-- Provided text follows --

Stroke Risk in Women Rises With Recurrent Miscarriages, Stillbirth

Researchers sought to evaluate the associations between infertility, recurrent miscarriage, and stillbirth and the risk for stroke.

Infertility, miscarriage, and stillbirth are correlated with an increased risk for stroke, with the strongest association observed in women with recurrent miscarriages and stillbirth, according to study findings published in The British Medical Journal.

Previous studies have shown that the relationship between infertility, miscarriage, and stillbirth in relation to risk for stroke has been inconclusive. Additionally, the evidence for associations between infertility and adverse pregnancy outcomes (miscarriage and stillbirth) and the different types of stroke (nonfatal and fatal) has been limited.

The objective of this study was to demonstrate the relationship between adverse pregnancy outcomes and the risk for first nonfatal and fatal stroke, further assessed by subtype.

Researchers collected data across 7 countries (Australia, China, Japan, the Netherlands, Sweden, the United Kingdom, and the United States) that participated in the International Collaboration for a Life Course Approach to Reproductive Health and Chronic Disease Events (InterLACE) consortium. The studies in this consortium ran from 1990 to the early 2000s, with the exception of the British cohort, where participant data was collected from 1946. Reproductive information and covariates were collected through questionnaires at baseline, with some studies collecting follow-up survey information.

Miscarriages were categorized into 4 categories (0, 1, 2, ≥3) and stillbirths were categorized into 3 categories (0, 1, ≥2).  Recurrent miscarriages were defined as at least 3 miscarriages and recurrent stillbirths were defined as at least 2 stillbirths.

Researchers identified first nonfatal stroke events through self-reported questionnaires and through hospital documentation. Strokes were classified using the International Classification of Diseases (ICD)-9 and ICD-10.

Researchers generated Kaplan-Meier survival curves to represent the probability of stroke in women without infertility, miscarriage, or stillbirth. Survival time models were adjusted for a history of oral contraceptive use and hormone replacement therapies at baseline. Cox proportional hazards survival time models were used to estimate associations between infertility, adverse pregnancy outcomes, and stroke outcomes (first nonfatal stroke, fatal stroke, or stroke subtypes).

The study included 618,851 participants with a history of infertility, adverse pregnancy outcomes, and at least 1 stroke outcome. The ages of participants ranged from 32 to 73 years at the start of the study and a majority of participants were White (81.66%).

The median follow-up for nonfatal stroke was 13 years (interquartile range, 12-14) and for fatal stroke was 9.4 years (interquartile range, 7.6-13). First nonfatal stroke was documented in 9265 (2.8%) participants and 4003 (0.7%) participants experienced a fatal stroke.

-- Provided text concluded --
-- Excerpted data follows --

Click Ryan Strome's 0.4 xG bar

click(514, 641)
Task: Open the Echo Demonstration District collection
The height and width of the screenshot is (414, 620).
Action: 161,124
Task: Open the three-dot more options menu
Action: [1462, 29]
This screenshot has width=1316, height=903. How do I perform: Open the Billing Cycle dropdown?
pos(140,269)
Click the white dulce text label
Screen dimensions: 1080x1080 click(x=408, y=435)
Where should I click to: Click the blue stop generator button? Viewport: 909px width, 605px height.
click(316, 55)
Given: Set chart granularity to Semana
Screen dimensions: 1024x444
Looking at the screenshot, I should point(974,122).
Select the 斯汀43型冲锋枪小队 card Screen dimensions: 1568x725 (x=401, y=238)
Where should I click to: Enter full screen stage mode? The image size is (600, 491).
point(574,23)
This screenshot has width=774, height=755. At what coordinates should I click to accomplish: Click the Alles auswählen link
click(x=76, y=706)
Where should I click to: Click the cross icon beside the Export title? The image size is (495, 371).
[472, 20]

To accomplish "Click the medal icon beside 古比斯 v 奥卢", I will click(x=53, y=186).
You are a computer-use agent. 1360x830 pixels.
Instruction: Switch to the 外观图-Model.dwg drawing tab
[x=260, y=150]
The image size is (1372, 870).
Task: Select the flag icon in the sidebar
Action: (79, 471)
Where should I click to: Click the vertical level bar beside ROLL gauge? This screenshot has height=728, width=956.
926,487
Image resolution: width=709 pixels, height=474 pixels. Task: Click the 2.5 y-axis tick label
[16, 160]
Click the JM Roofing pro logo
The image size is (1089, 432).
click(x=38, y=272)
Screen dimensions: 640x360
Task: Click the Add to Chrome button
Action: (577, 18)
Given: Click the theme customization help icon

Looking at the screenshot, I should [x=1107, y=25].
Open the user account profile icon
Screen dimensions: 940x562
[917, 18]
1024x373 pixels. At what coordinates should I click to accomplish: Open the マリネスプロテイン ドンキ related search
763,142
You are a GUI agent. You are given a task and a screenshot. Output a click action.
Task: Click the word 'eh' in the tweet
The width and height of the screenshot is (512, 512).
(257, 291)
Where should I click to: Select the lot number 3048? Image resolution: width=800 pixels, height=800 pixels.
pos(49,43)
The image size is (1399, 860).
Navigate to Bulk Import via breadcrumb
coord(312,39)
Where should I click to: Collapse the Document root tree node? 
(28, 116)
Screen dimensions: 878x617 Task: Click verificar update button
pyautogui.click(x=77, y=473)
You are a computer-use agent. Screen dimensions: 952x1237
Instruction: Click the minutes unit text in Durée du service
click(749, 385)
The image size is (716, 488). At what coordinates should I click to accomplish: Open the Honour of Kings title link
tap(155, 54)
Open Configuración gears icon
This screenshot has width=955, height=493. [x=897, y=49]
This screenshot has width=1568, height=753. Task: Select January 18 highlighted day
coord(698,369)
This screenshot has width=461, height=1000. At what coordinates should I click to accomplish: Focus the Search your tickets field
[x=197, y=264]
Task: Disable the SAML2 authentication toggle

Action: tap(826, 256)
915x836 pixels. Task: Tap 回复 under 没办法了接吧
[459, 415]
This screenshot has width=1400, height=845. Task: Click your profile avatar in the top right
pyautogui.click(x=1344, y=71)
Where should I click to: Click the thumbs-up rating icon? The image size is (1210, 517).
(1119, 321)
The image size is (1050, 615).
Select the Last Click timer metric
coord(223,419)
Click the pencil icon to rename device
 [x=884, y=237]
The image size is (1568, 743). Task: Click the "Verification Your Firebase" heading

-- Excerpted data concluded --

#### Exercise 1
In the stroke risk article, what was the median follow-up time for nonfatal stroke?
#### Exercise 2
Write what comes next in the stroke risk article, starting after its final sentence.
The items were taken from a different source than the stroke risk article.

#### Response 1
13 years (interquartile range, 12-14).

#### Response 2
Researchers found an association between infertility and increased risk for nonfatal stroke (hazard ratio [HR], 1.14; 95% CI, 1.08-1.20). They also observed an association between miscarriages and increased risk for nonfatal stroke (HR, 1.35; 95% CI, 1.27-1.44) and fatal stroke (HR, 1.82; 95% CI, 1.58-2.10). 

The researchers found that women with stillbirths were at a 31% higher risk for nonfatal stroke (HR, 1.31; 95% CI, 1.10-1.5) and that women who had recurrent stillbirths had a 26% greater chance of higher risk for fatal stroke (HR, 1.26; 95% CI, 1.15-1.39).

A single stroke subtype (nonfatal ischemic stroke or fatal hemorrhagic stroke, respectively) was strongly associated with infertility and recurrent stillbirths. In contrast, both types of stroke (nonfatal or fatal) were associated with a risk for recurrent miscarriages.

The study had several limitations, the researchers acknowledged. There is the potential of a recall bias — data on infertility, miscarriage, and stillbirth were collected via questionnaires. Furthermore, the studies may have included different definitions of infertility, miscarriage, and stillbirth, leading women to report their reproductive history based on their understanding of these definitions. Also, there was limited data on the different causes or treatments related to each woman’s reproductive history, the researchers stated.

They concluded, “A history of recurrent miscarriages and death or loss of a baby before or during birth should be considered a female specific risk factor for stroke. Early monitoring of women with recurrent miscarriages or stillbirths and tailored healthy lifestyle interventions are recommended to lower the risk of stroke.”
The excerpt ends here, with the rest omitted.